**Data supplied**
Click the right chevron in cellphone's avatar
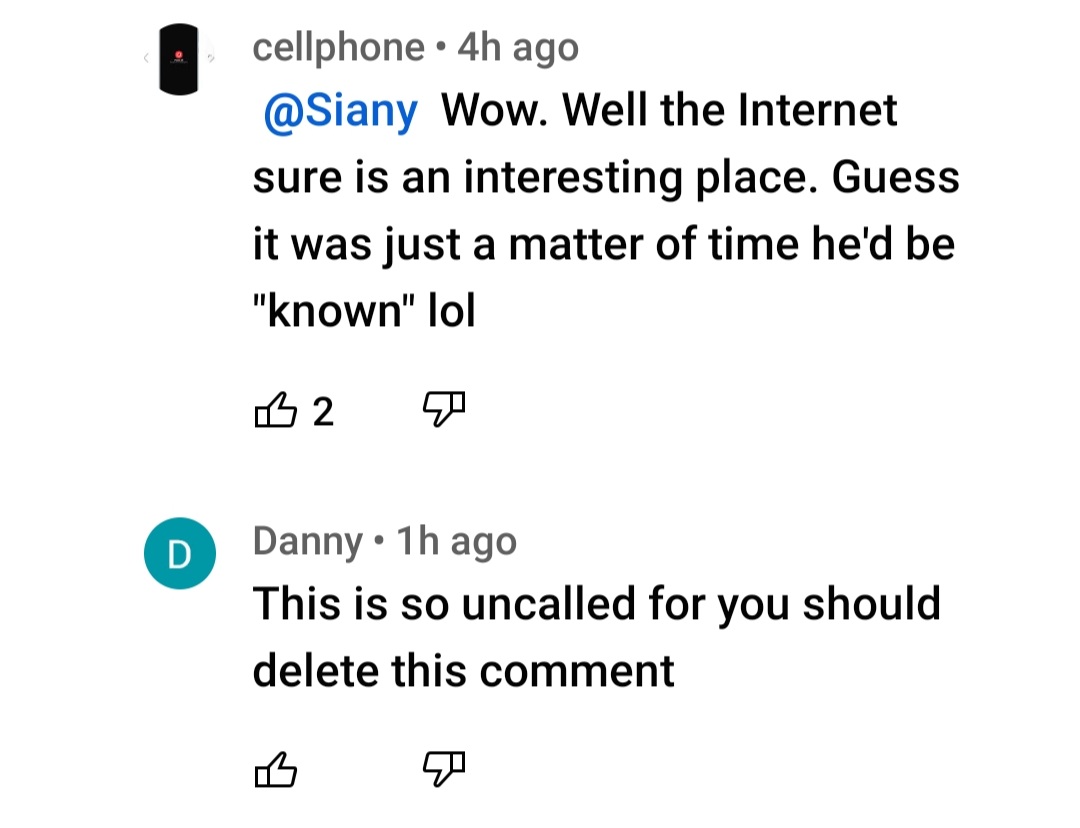Viewport: 1080px width, 828px height. (211, 59)
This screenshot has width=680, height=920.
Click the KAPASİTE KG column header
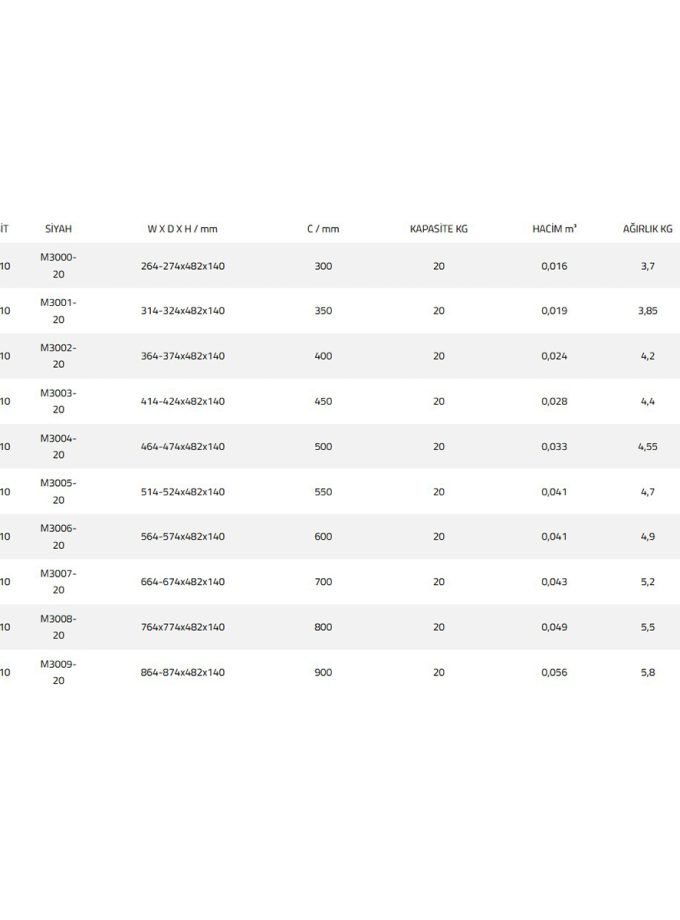coord(439,229)
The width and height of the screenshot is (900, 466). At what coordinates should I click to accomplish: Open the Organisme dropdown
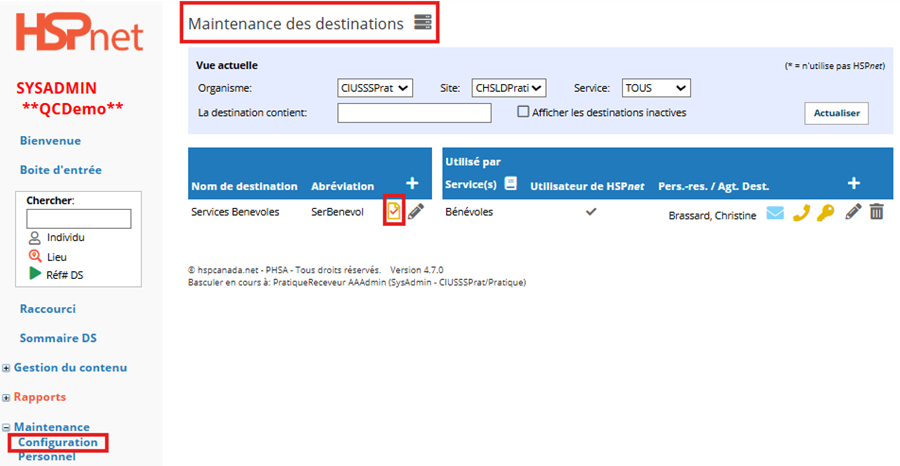point(375,88)
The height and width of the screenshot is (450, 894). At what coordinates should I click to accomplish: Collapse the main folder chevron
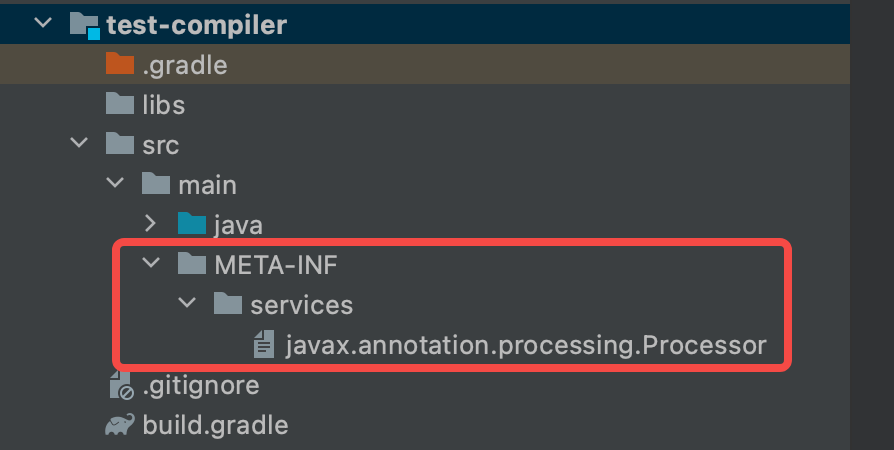[x=115, y=184]
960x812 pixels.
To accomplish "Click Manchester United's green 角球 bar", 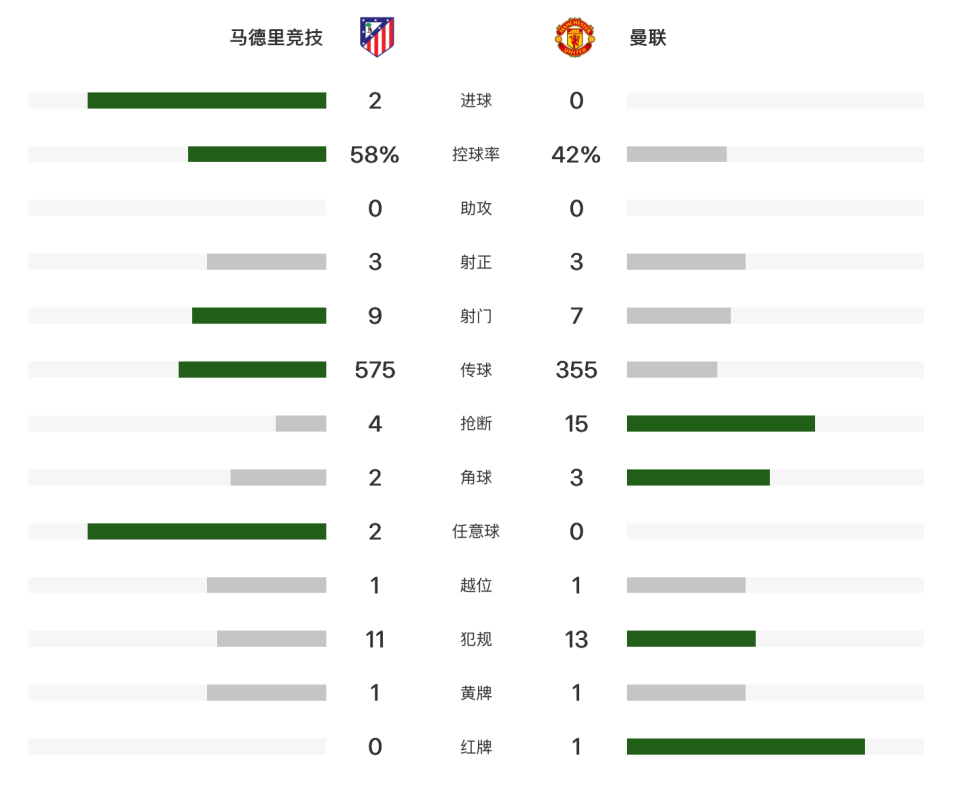I will pos(698,478).
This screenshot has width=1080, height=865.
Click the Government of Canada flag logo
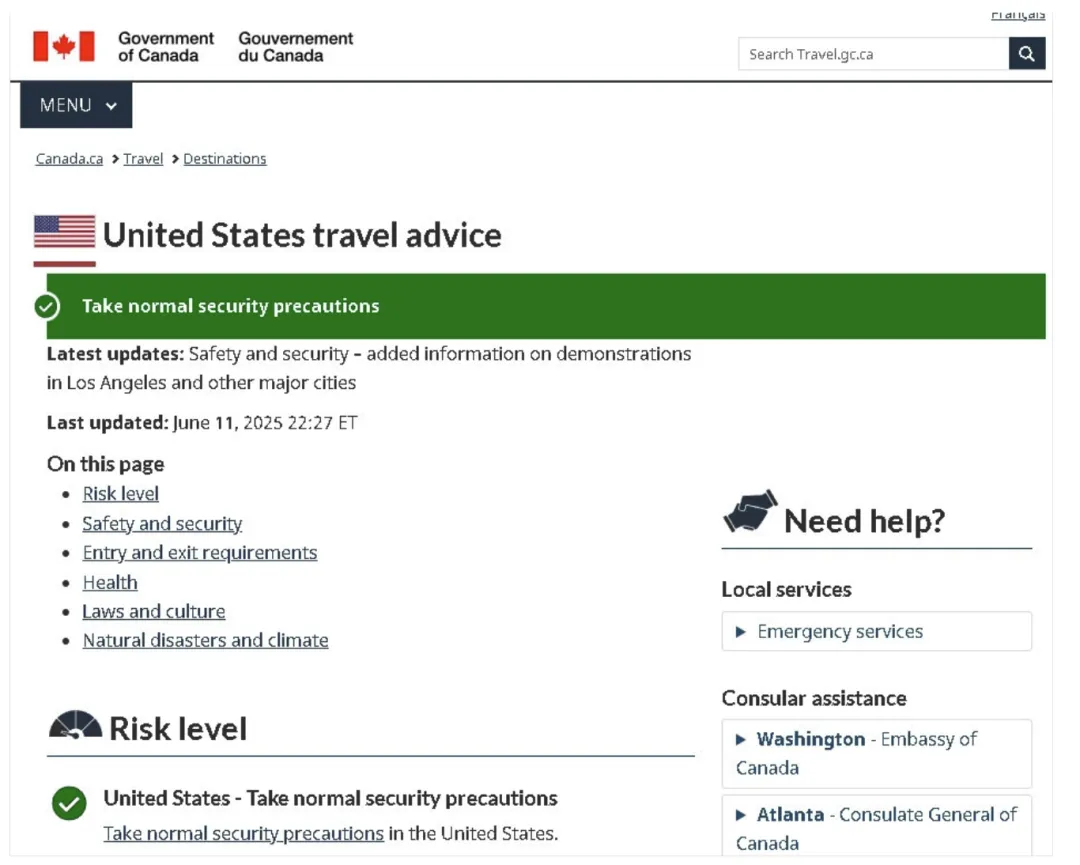64,46
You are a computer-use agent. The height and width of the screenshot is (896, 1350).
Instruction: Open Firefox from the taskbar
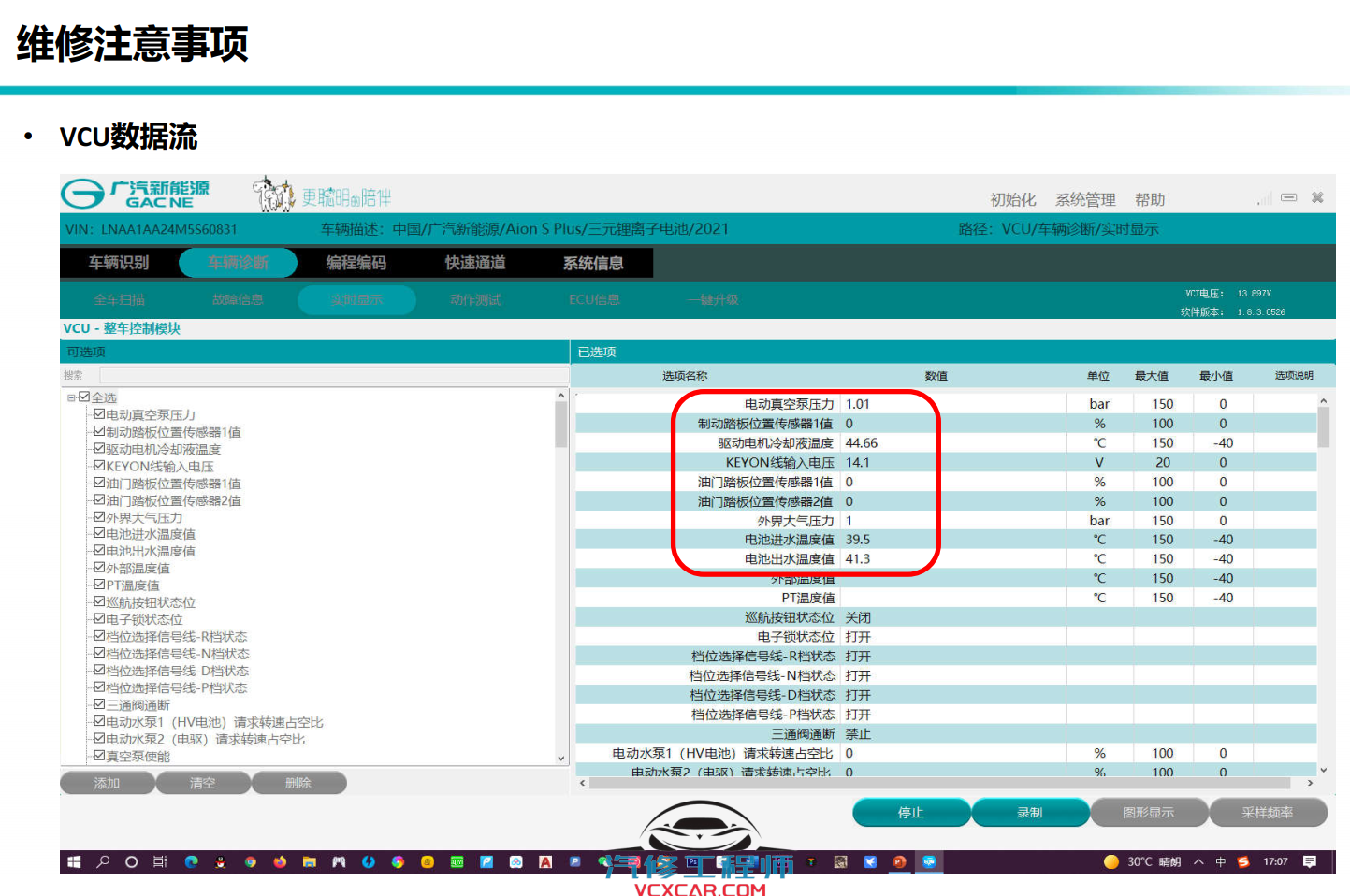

**Required action**
Wherever the string "This" is found in the listing above, copy the line that contains it.

**Completed task**
This screenshot has width=680, height=920.
This screenshot has width=1080, height=865.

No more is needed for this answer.